----- Supplied information -----

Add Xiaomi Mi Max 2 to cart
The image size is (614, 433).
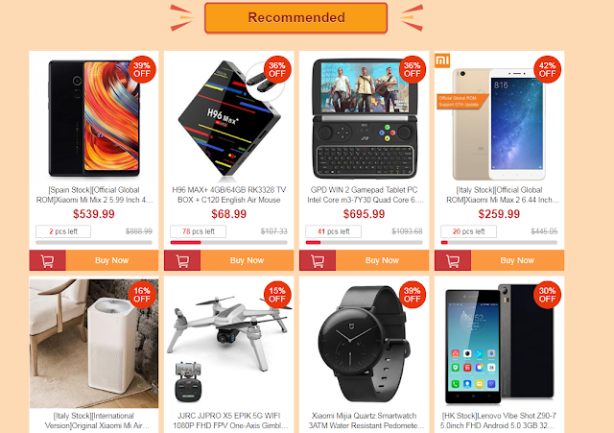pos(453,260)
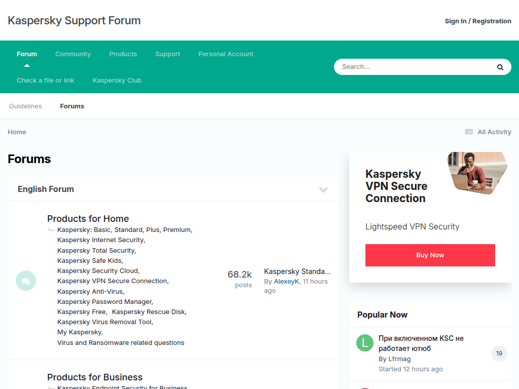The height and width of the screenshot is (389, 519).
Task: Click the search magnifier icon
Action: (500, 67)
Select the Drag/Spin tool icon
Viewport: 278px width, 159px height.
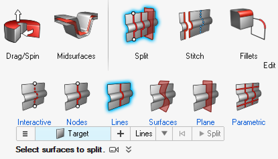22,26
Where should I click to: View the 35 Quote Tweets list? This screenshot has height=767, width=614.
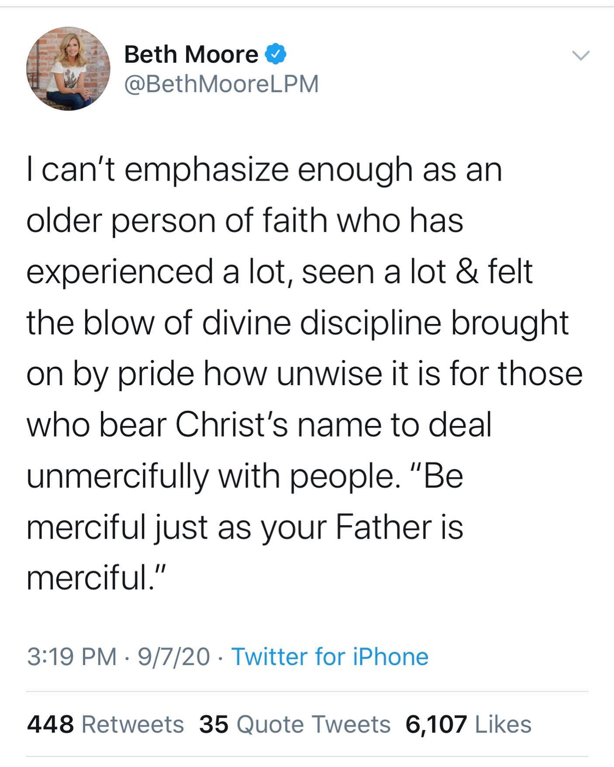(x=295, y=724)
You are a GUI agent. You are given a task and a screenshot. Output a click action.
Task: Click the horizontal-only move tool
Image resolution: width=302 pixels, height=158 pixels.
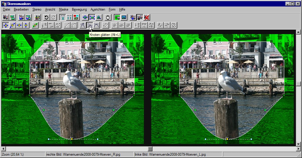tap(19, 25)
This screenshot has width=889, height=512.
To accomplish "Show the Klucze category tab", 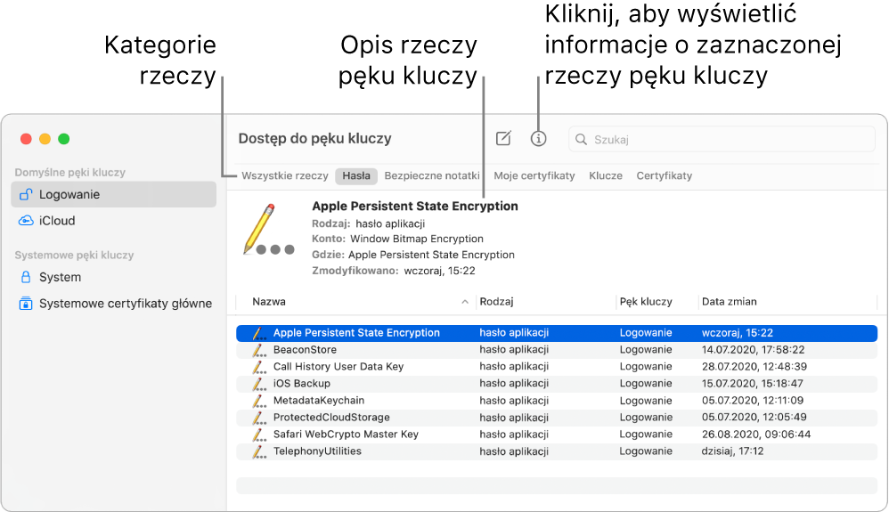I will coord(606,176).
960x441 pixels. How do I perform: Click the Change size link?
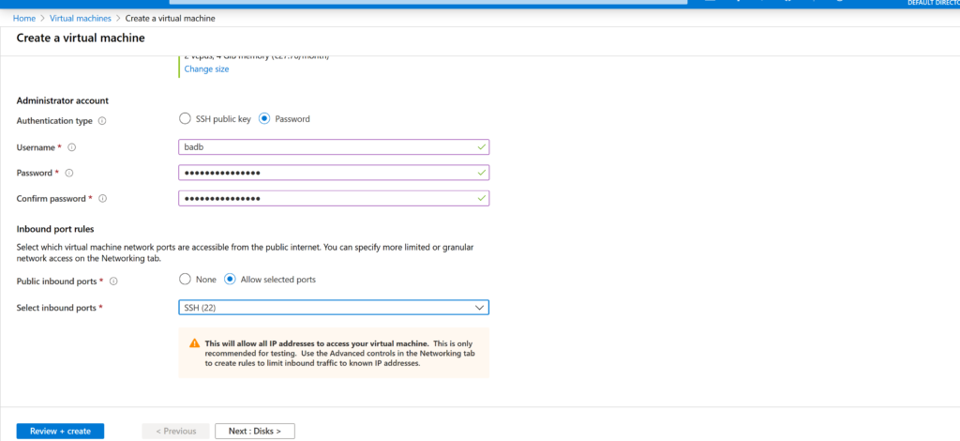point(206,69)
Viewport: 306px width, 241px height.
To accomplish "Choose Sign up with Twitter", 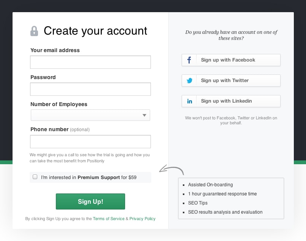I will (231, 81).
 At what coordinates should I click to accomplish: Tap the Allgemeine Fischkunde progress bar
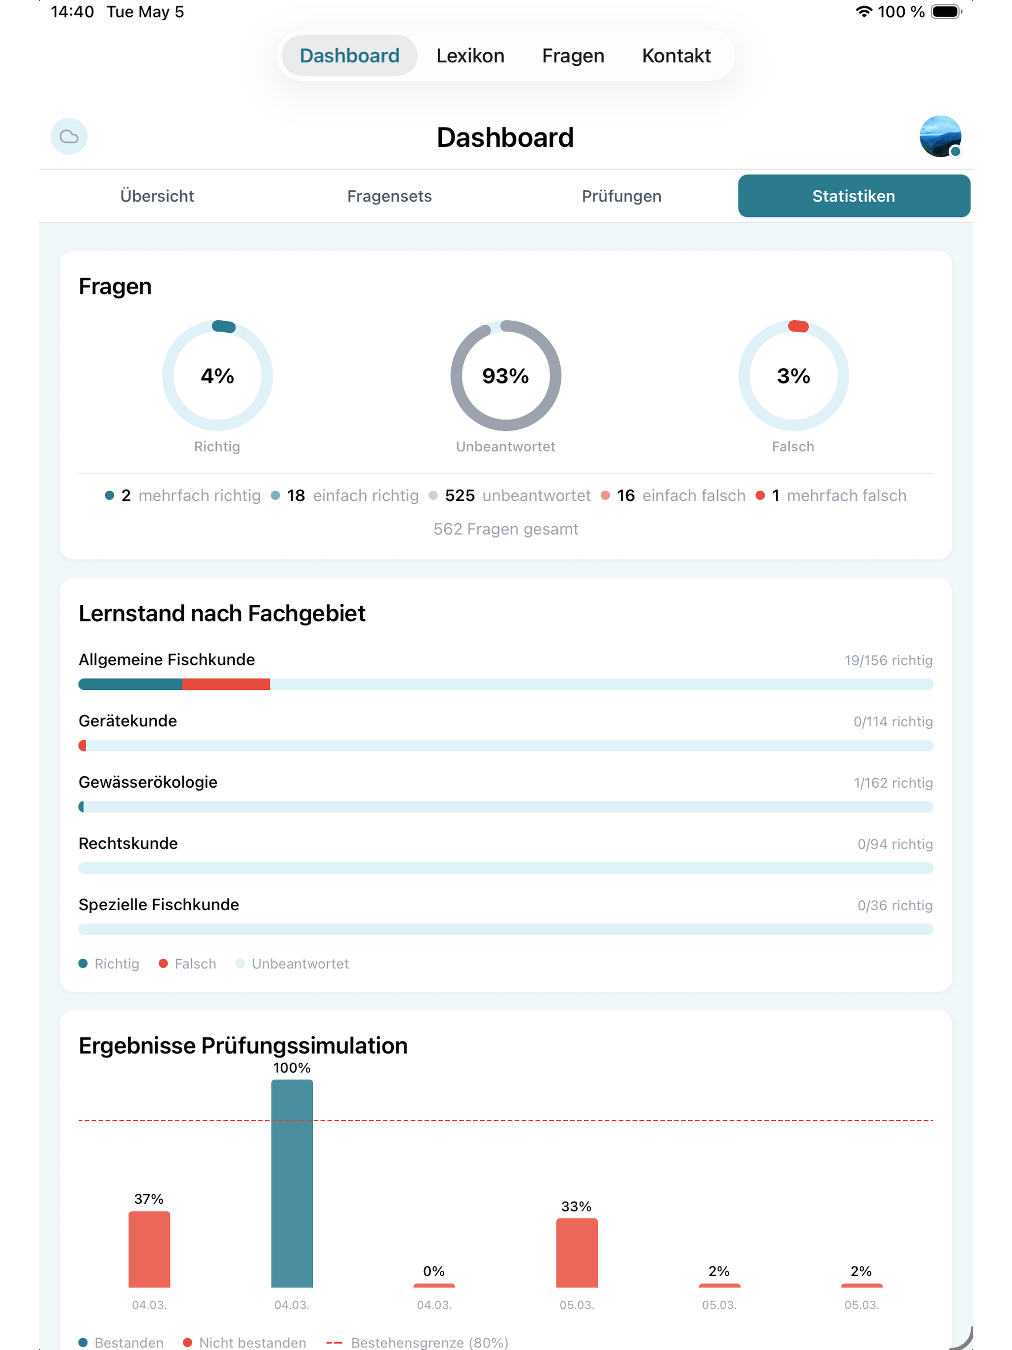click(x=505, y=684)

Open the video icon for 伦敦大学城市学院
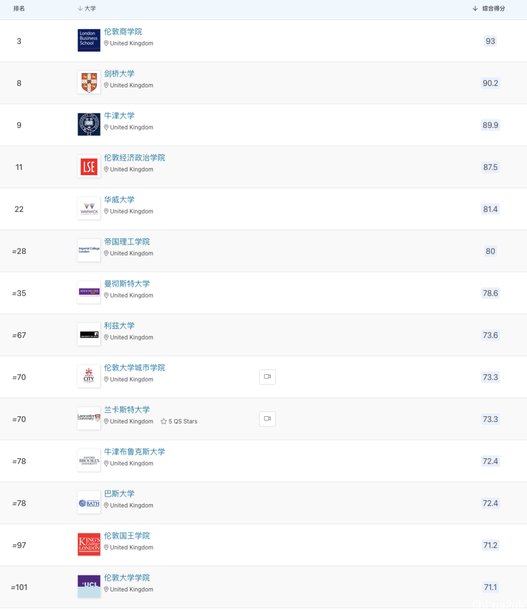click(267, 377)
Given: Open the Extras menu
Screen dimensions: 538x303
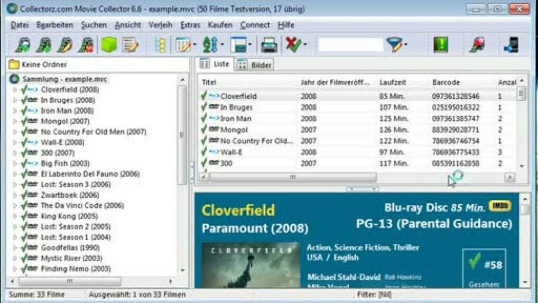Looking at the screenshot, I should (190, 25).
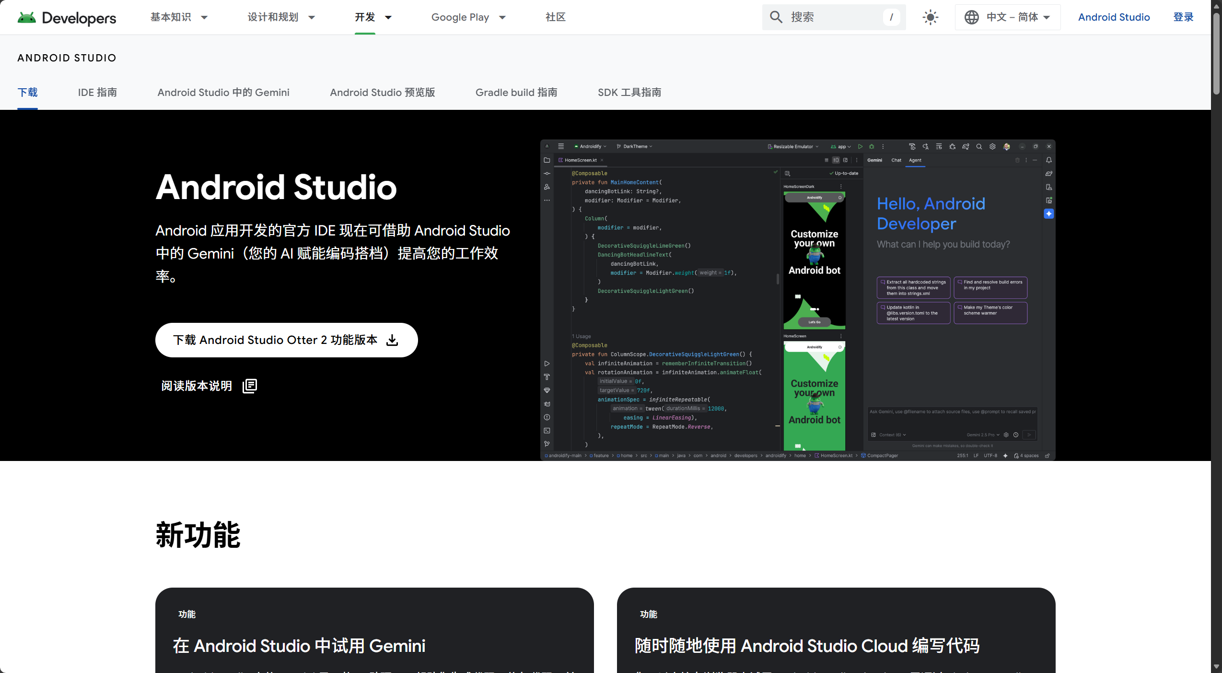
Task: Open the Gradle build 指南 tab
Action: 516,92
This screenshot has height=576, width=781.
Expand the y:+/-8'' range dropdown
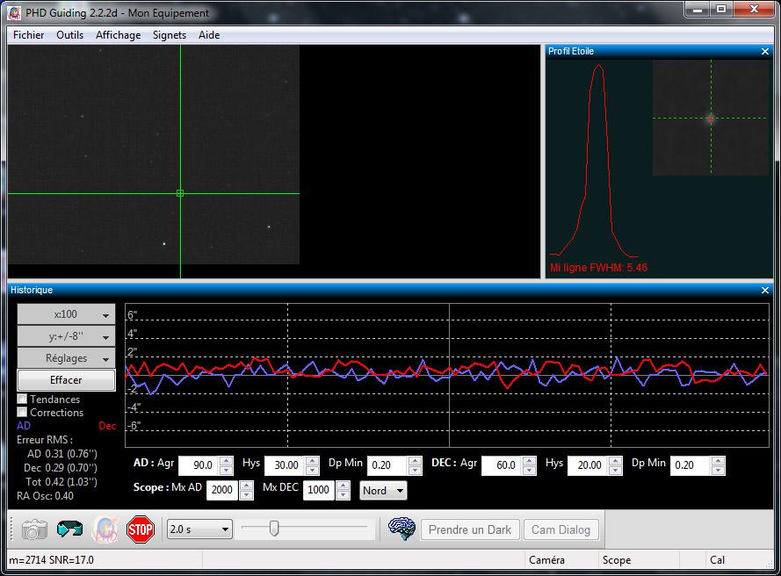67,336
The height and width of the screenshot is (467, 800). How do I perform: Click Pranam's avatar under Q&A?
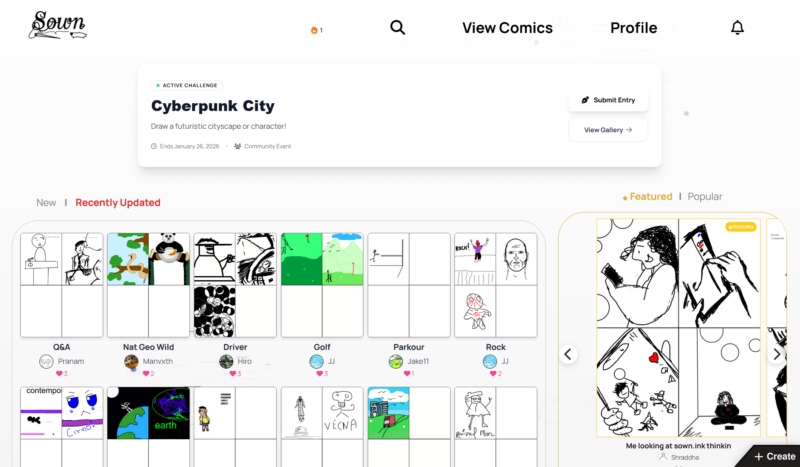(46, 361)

-----

## Exercise
Collect each line of the items above that contains the word "Open", copying every such line in full.

## Response to this exercise
Open the video icon for 伦敦大学城市学院
Given: Open the Extras menu
Task: Open the Gradle build 指南 tab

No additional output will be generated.